Nomor "Plink, Plank, Plunk" pun kemudian dimainkan. Karya Leroy Anderson ini bernuansa jenaka dan ceria, dimana komposisi lagu ini didominasi oleh instrumen musik string yang dipetik. Penonton pun tertawa dan kemudian memberikan aplaus meriah setelah nomor ini dimainkan.
Menonton pertunjukan orkestra selalu menarik, apalagi jika mereka menampilkan nomor klasik, lagu-lagu soundtrack film terkenal dan lagu-lagu kebangsaan. “Plink, Plank, Plunk” salah satu nomor favoritku yang sering dimainkan kelompok orkestra, termasuk Twilite Orchestra.
Sejak kuliah aku sangat menyukai menonton pertunjukan musik klasik, baik yang berupa recital piano, ensemble string, dan orkestra. Memang kesannya mewah, padahal tidak juga, karena banyak juga yang tak berbayar. Dan aku merasa sangat beruntung karena Twilite Orchestra pernah mengadakan acara orkestra masuk kampus sehingga harga tiketnya pun terjangkau oleh mahasiswa. Setelah lulus kuliah dan bekerja, aku pun rajin menyisihkan dana untuk menonton pertunjukan musik, terutama musik orkestra.
Musik orkestra itu memiliki magis bagiku. Mendengarkan komposisi yang dibangun oleh flute, piano, biola, cello, triangle, dan harpa seolah membawaku mengarungi mimpi dan imaji dari lagu tersebut. Aku pun larut dalam emosi dan ambience yang tercipta dari lagu tersebut.
Ketika mendengar “One Winged Angel” dari Final Fantasy ditampilkan, rasanya pori-pori tubuhku ikut merinding mendengarkannya. Musik orkestra berpadu dengan band rock dan alunan paduan suara membuatku terpesona. Energinya luar biasa. Sementara tubuhku mendengarkan musik tersebut, benakku membayangkan sebuah adegan epik dari film Final Fantasy. Saat nomor itu selesai dimainkan, ada rasa gembira dan juga terharu.

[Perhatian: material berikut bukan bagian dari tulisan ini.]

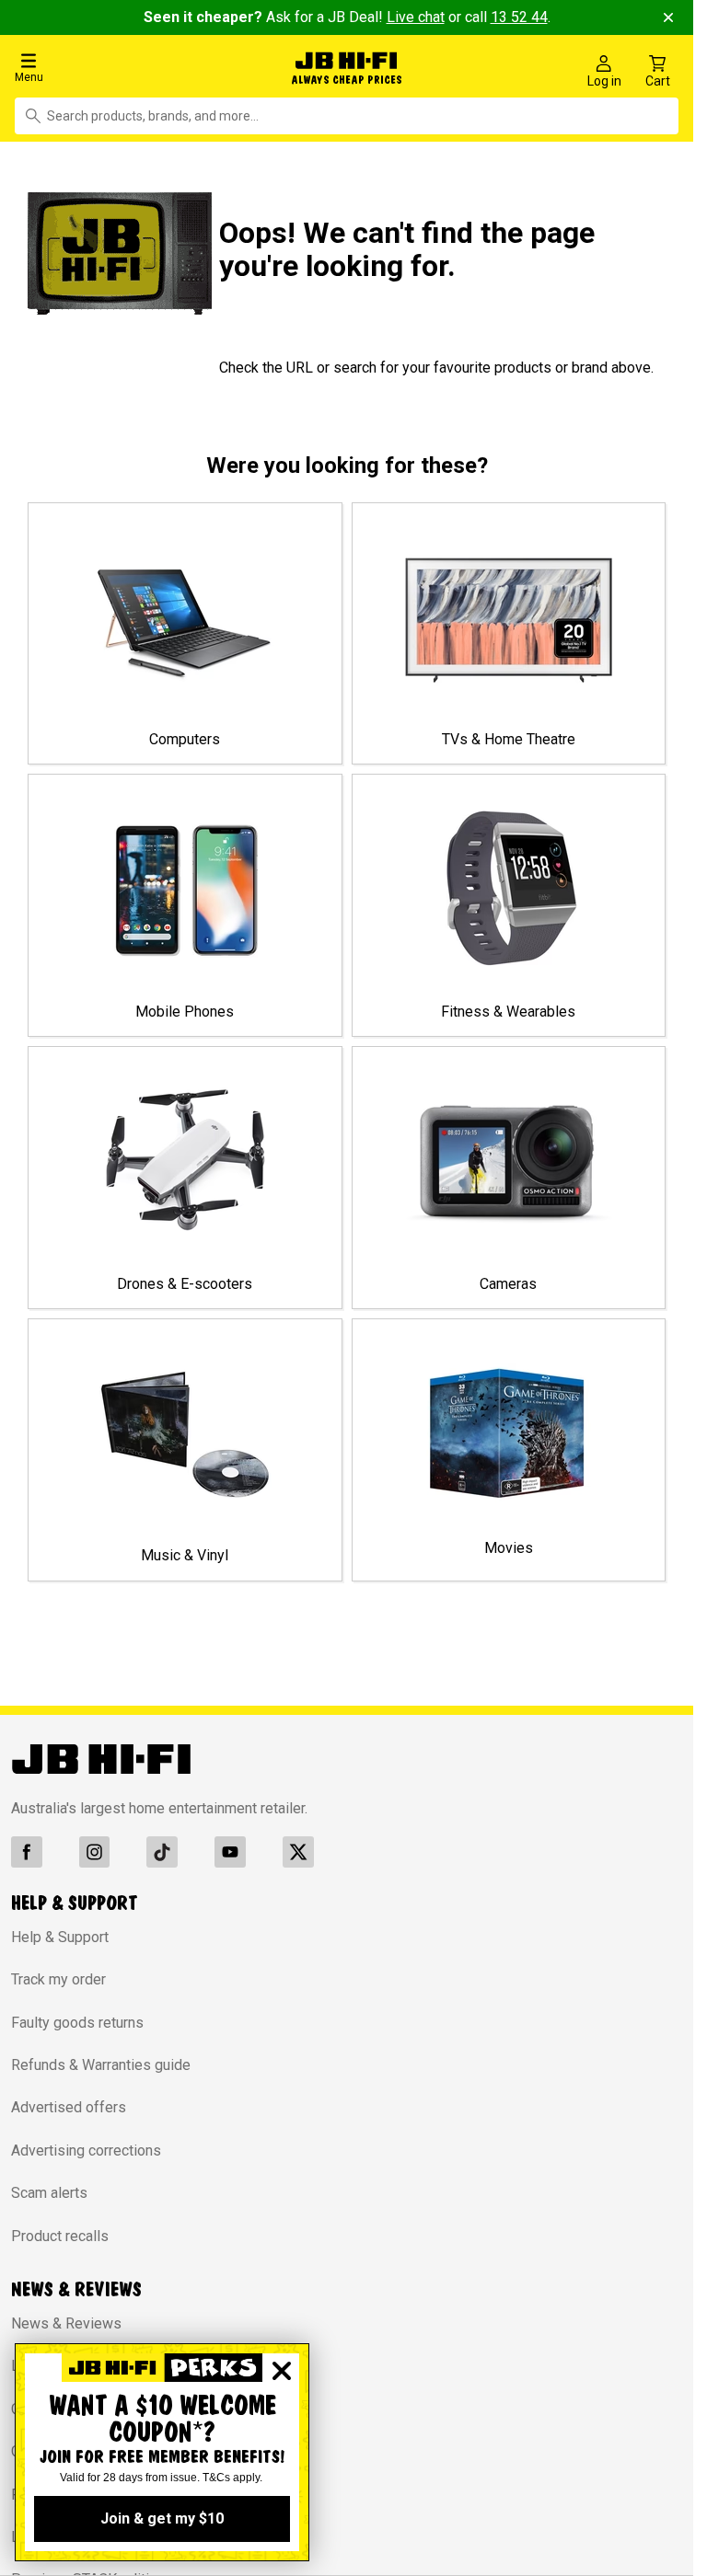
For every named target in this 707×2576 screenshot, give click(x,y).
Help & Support (60, 1932)
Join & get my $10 (162, 2518)
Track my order (58, 1975)
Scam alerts (49, 2189)
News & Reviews (66, 2319)
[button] (117, 67)
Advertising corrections (86, 2146)
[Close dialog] (281, 2370)
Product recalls (60, 2231)
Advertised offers (68, 2103)
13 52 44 (519, 17)
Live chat (416, 17)
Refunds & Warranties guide (101, 2060)
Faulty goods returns (77, 2018)
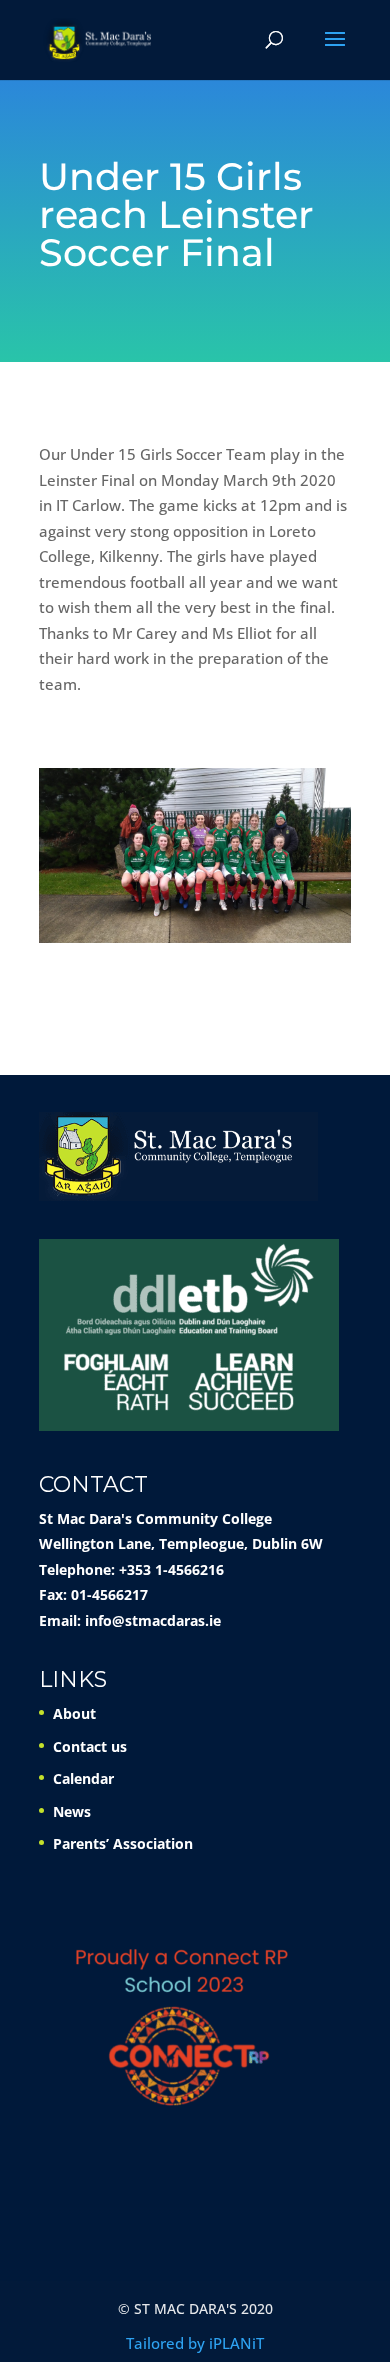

Energi dari pertunjukan musik juga kurasakan jika menonton konser band cadas. Sejak masih pelajar, aku gemar menonton festival band dan konser beraliran rock. Oleh karena seperti musik orkestra, mendengarkan musik cadas membuatku merasakan luapan energi dari penampilnya.
Ada pertunjukan berbagai band beraliran pop rock yang kukenang. Seperti Boomerang, Padi, Gigi, Dewa 19, Jamrud, Slank, /Rif, dan Deadsquad dari lokal juga Mr Big, Cranberries, The Used, Kreator, dan Linkin' Park dari mancanegara.
Aku sendiri jarang punya teman yang gemar menonton konser band cadas. Seringnya aku menonton sendirian. Plusnya, aku bisa ikut-ikutan bernyanyi dan berteriak sepuasku. Toh tidak ada yang kukenal hehehe. Minusnya, aku tidak punya teman berangkat dan pulang menuju lokasi konser. Padahal, biasanya konser usai di atas pukul 21.00. Apalagi, di festival musik rock yang menghadirkan berbagai musisi, biasanya usainya lebih malam.
Alhasil, aku pun melakukan persiapan diri sebelum menonton konser beraliran cadas. Di antaranya menggunakan pakaian yang nyaman dan tidak mencolok, tidak berada terlalu dekat panggung karena bisa saja ada penonton yang melempar botol (meskipun biasanya sudah digeledah dan dilarang), dan menjauhi penonton yang sedang berjoget pogo apalagi melakukan moshing. Jadi ingat waktu SMA pernah menonton festival band dan duduk paling depan, eh ternyata ada penampil band beraliran underground dan membawa pasukannya yang membentuk lingkaran di depan panggung kemudian ber-headbanging sepanjang lagu. Antara antuasias dan was-was selama menontonnya.